Jenkins has two ways of giving young readers information.  The main text is written in a more narrative style.  Facts are mentioned in a general way - writing about the American bison, Jenkins "A few hundred years ago, there were millions of them roaming the prairies and woodlands."  Jenkins is concentrating on telling the story of these endangered species, rather than throwing facts at the reader.  But he does this in an easy-to-read style, with a clear line of reasoning.  In explaining why tigers are in danger of becoming extinct, he tells readers "So if you were a poor farmer trying to make a living with a couple of cows and a few goats, you might not be happy if you found there was a hungry tiger nearby."  He helps us as readers clearly envision how our world has gotten into this predicament.

Jenkins also works hard at making the various problems affecting animals very clear to us.  This is actually one of the clearest books on wildlife conservation I've read.  As I mentioned, Jenkins takes groups of animals who have become or are becoming extinct and talks about the problems facing those groups.  He takes one focal animal, like the tiger, and uses that animal to represent the group.  But after the narrative section where he tells the story of their problem, there is a double-page spread with facts and illustrations of the other members of that group.  This is where Jenkins uses actual facts about the animals , including their location and the problem facing them.  Jenkins combines nonfiction techniques, making it appeal to both kinds of nonfiction readers - those who like the information and those who like the story.

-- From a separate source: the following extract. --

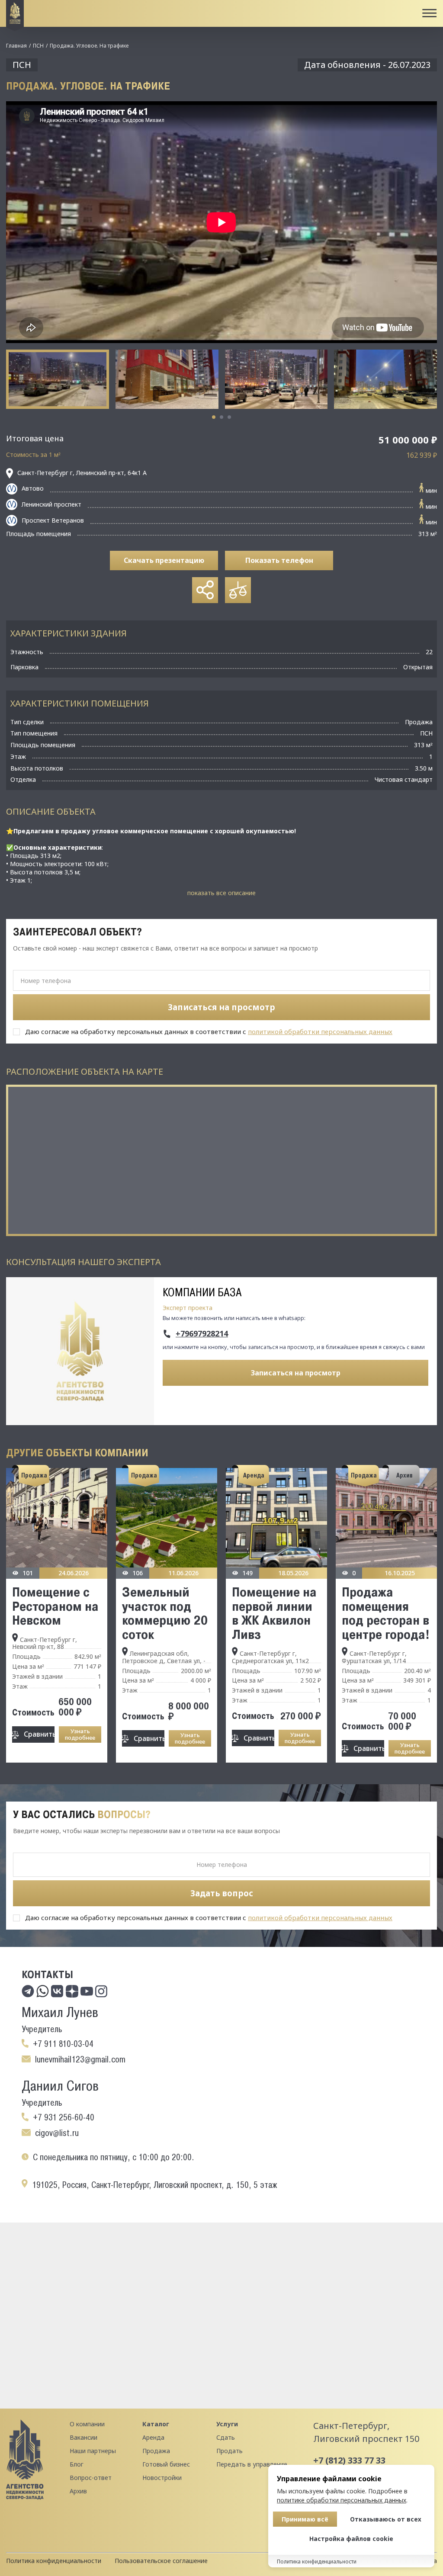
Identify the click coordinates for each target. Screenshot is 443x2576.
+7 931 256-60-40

But there is something else that will help this book appeal to readers and that is the illustrations.  The illustrations are done primarily in pencil, but they are amazingly realistic.  White's shading techniques bring light to the gray graphite color and there is amazing texture on these animals.  White uses oil paint (primarily a golden brown) to draw readers' eyes to some of the smallest details.  My favorite is the broad-faced potoroo (a small mouse-like creature) which is on a double-paged spread with several large animals.  White uses a touch of that brown on the potoroo's ears and paws to bring readers to the corner of the page.  It just highlights the ears and paws, but he just glows.  So do other animals where she uses the paint to cover the animal - the tiger just smolders regally.  It's amazing.  The book was created on creamy paper, which sets off the pencil and oil paint perfectly.  It is just a gorgeously drawn book.  Especially in the beginning of the book, where Jenkins is discussing species that are extinct, White brings these species to life.

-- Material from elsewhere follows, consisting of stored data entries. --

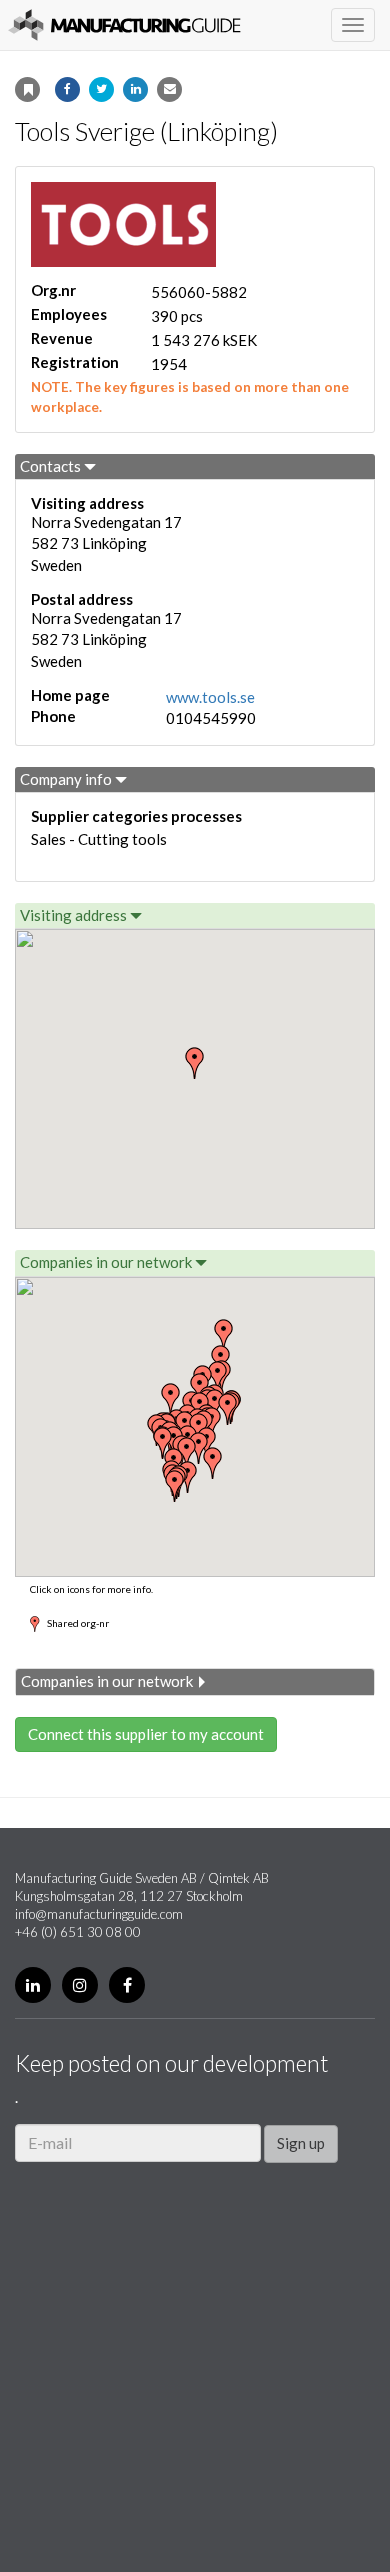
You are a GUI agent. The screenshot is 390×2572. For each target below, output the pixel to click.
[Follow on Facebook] (127, 1985)
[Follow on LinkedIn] (33, 1985)
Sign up (301, 2143)
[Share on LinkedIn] (135, 89)
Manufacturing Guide (124, 25)
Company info (67, 779)
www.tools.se (210, 697)
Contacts (52, 466)
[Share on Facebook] (67, 89)
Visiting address (75, 915)
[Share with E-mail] (169, 89)
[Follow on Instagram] (80, 1985)
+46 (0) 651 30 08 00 (78, 1932)
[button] (224, 1335)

Finally Jenkins and White show off what may be my favorite species on the brink of extinction - the kakapo.  If you remember, I wrote about last year's Siebert winner, Kakapo Rescue, here.  Here's hoping that this year's Siebert winner also brings attention to this precious bird.

Note: I am on the Cybils Nonfiction Picture Book panel, but this blog post does not represent the committee's thoughts about the book.  It only represents my ideas and thoughts.

Can We Save the Tiger?  Martin Jenkins; illustrated by Vicky White.  Candlewick, 2011.